WASHINGTON, D.C. – Today, House Committee on Homeland Security Chairman Mark E. Green, MD (R-TN) released the following statement after reports that the Biden administration plans to close an immigration detention facility in Dilley, Texas, a center specifically designed for the detention of family units: 
 
“This is just more smoke and mirrors from the Biden administration. The fact is that ever since 2021, Secretary Mayorkas has consistently asked for fewer ICE beds than the previous administration, and then failed to make use of the resources Congress ultimately authorized—despite record numbers of illegal crossings on his watch. So far just this month, thousands of ICE beds have gone unused, so forgive me if I don’t take the administration’s rhetoric about ‘freeing up resources’ very seriously. DHS can talk tough about increasing capacity—but we know they won’t actually use it. This is also clearly a concerted effort to make detention of family units even harder in the future, as the Dilley facility is designed specifically for that purpose. Biden and Mayorkas stopped detaining family units years ago, but it seems they are working to hamstring the next administration’s efforts to do so, as well. As with most of this administration’s border initiatives, it’s all sound—and little fury.”
 
Background: The Immigration and Nationality Act (INA) requires the detention of inadmissible aliens, from the time they are encountered by DHS law enforcement until they are found to have a lawful reason to remain in the country. The Biden administration has embraced an unlawful policy of non-detention, including for family units.

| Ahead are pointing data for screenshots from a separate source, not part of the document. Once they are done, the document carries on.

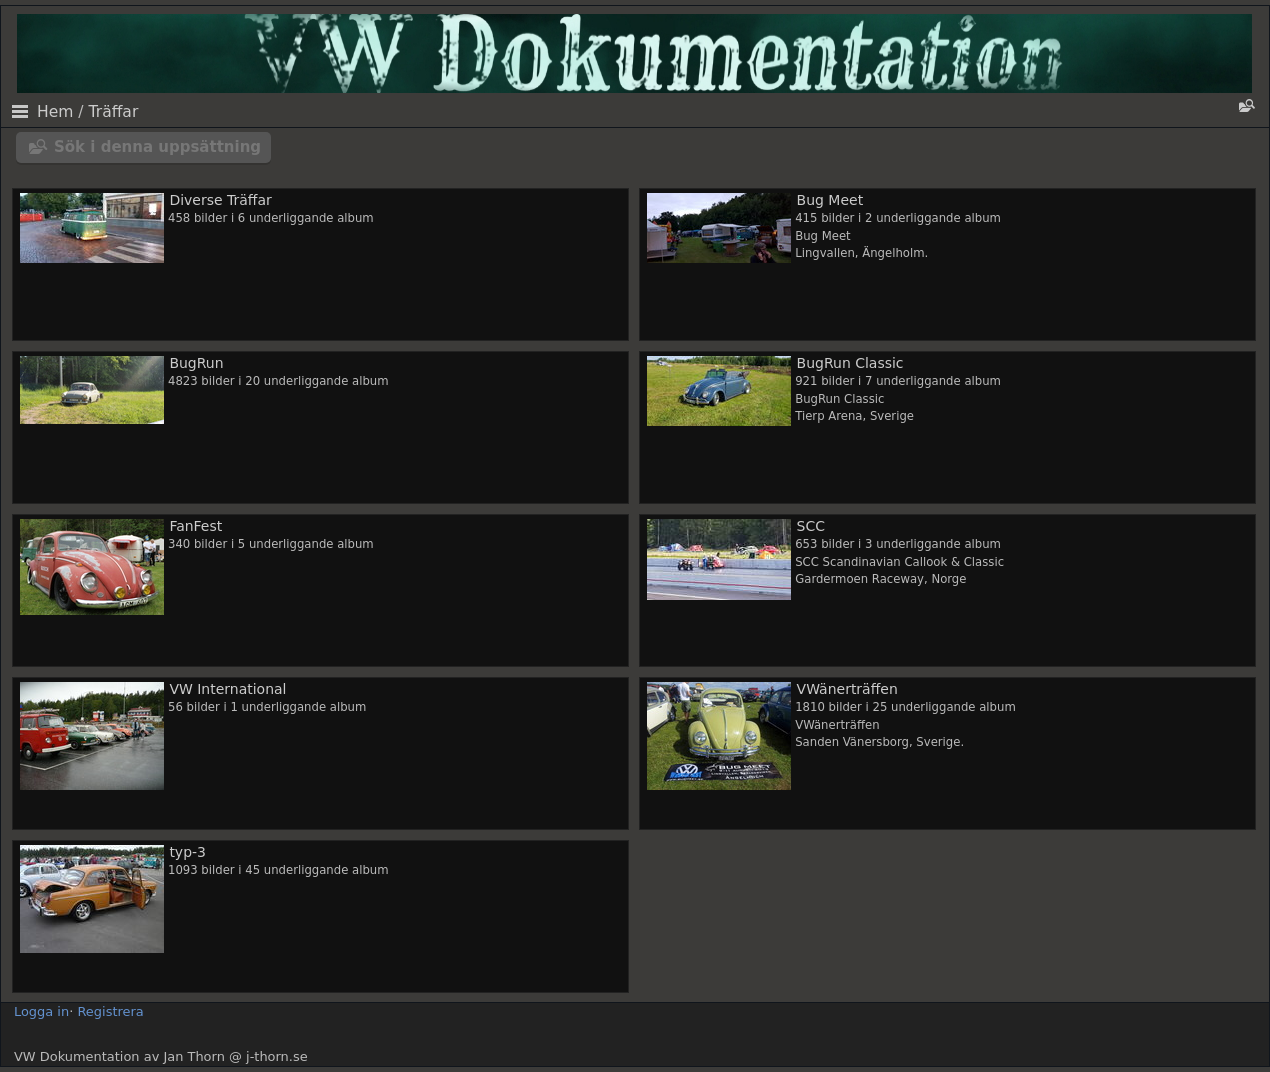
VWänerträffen (847, 689)
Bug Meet (830, 200)
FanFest (195, 526)
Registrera (110, 1011)
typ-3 (187, 852)
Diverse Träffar (220, 200)
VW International (227, 689)
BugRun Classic (850, 363)
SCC (811, 526)
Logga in (41, 1011)
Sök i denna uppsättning (157, 147)
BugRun (196, 363)
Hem (55, 112)
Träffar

Federal judge Kent Wetherell wrote in a 2023 decision striking down now-impeached Department of Homeland Security (DHS) Secretary Alejandro Mayorkas’ Parole + ATD policy, “The evidence establishes that in late January or early February of 2021, DHS made a discrete change in detention policy from ‘release only if there is a compelling reason to’ to ‘release unless there is a compelling reason not to.’” 
 
Mayorkas himself has made numerous, troubling statements about DHS’ detention mandate, telling a House subcommittee in May 2021, “I am concerned about the overuse of detention,” and before a Senate committee a year later, he stated, without evidence or warrant, that detention “has been misused in the immigration system for many years.” 
 
Under his leadership, DHS has repeatedly requested fewer Immigration and Customs Enforcement (ICE) detention beds than the previous administration, despite record numbers of illegal aliens crossing the border on his watch. In its FY2021 budget, the Trump administration requested 60,000 beds. By FY2023 and FY2024, the Biden administration was requesting less than half that number (25,000). Following Mayorkas’ open-borders directives, ICE has also routinely failed to utilize the detention space authorized by Congress. For example, in the FY2024 appropriations bill recently passed by Congress, DHS was authorized 41,500 ICE beds, available on an average daily basis, but the number of beds actually used on an average daily basis has consistently fallen below that number. In June so far, ICE is only utilizing around 37,500 beds.